# 2 female rabbits need a good home



## Katmais_mommy (Mar 24, 2012)

I am moving to California later in the Summer and I can only take one rabbit with me, which is Katmai, my heart bunny. 

I have 2 females, a mother and daughter. Neither are spayed. 

The mother, Kody, is all black, roughly 5 lbs, and 3 years old. Her birthday is March 16th, 2009. 

The daughter, Gopher, is orange, black, and white. She weighs roughly 5 lbs. She is 2 years old and her birthday is December 24th, 2009.

They do not get along well at all.

I prefer they go to separate homes but if they go to the same home, they would obviously need to be separated since they are not fixed and are very territorial. Or you have the choice of spaying them. 

Thank you for reading this. I hope to find homes for them as soon as possible.


----------



## ZRabbits (Mar 24, 2012)

Wishing you all the luck on placing this Mother/Daughter team in permanent homes. 

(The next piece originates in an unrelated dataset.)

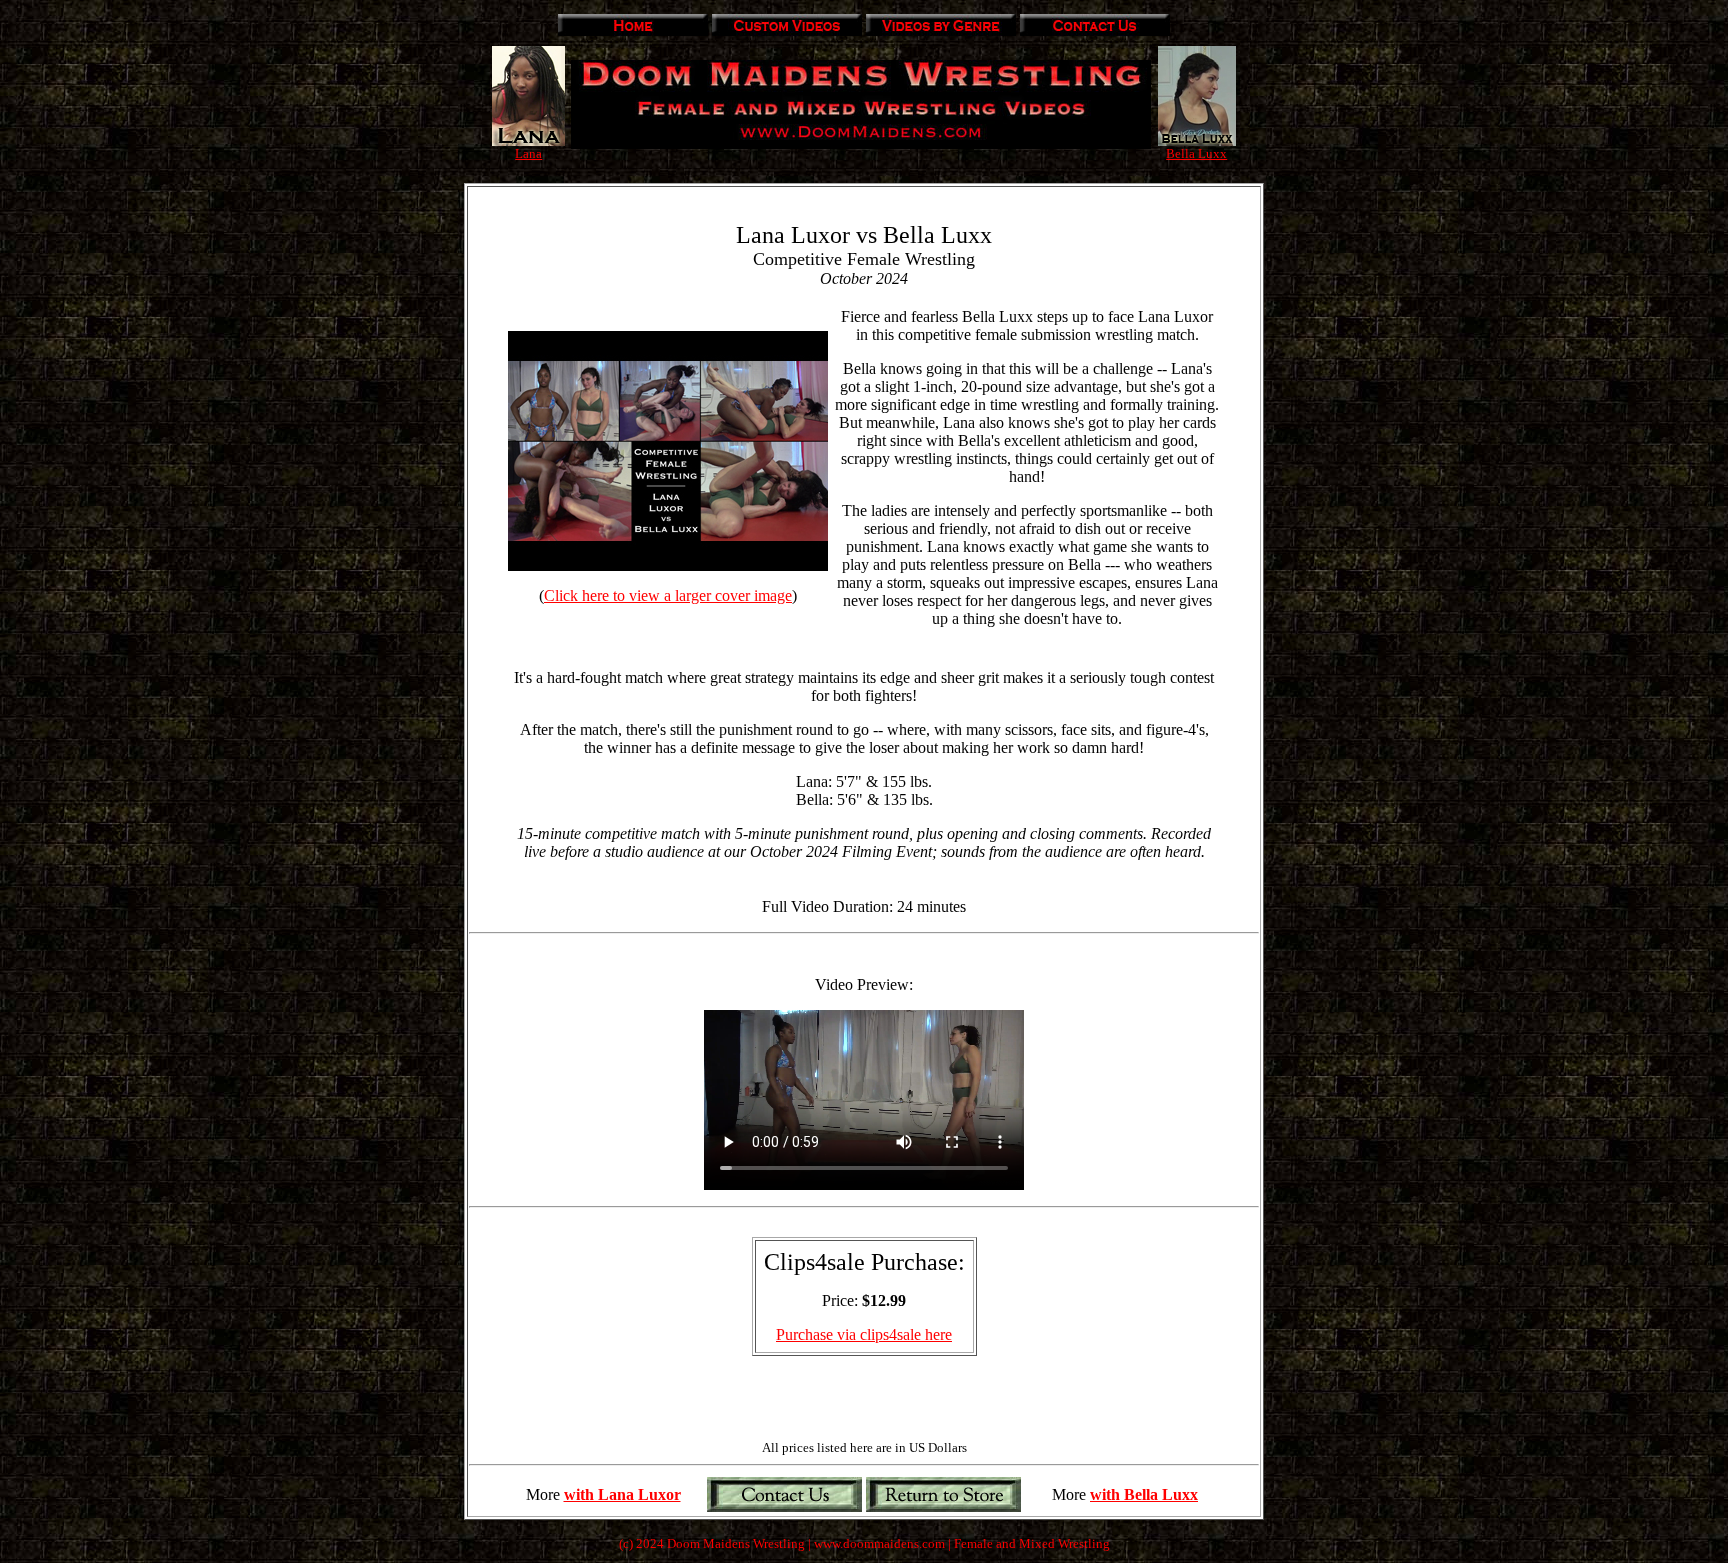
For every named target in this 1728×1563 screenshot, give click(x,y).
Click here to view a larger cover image (668, 595)
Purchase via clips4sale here (864, 1334)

It must be tough giving them up. 

K


----------



## Samara (May 2, 2012)

Any luck so far?


----------



## Katmais_mommy (May 3, 2012)

Nope


----------



## Nancy McClelland (May 3, 2012)

ray:


----------



## Samara (May 3, 2012)

Poop. Maybe I can help spread the word. I'm in southern NH about an hour from Boston. Send me some pictures via email? [email protected]


----------



## Katmais_mommy (May 4, 2012)

Thank you! I sent the email with a brief description )


----------



## Samara (May 23, 2012)

Still trying! Anyone on the forum interested?


----------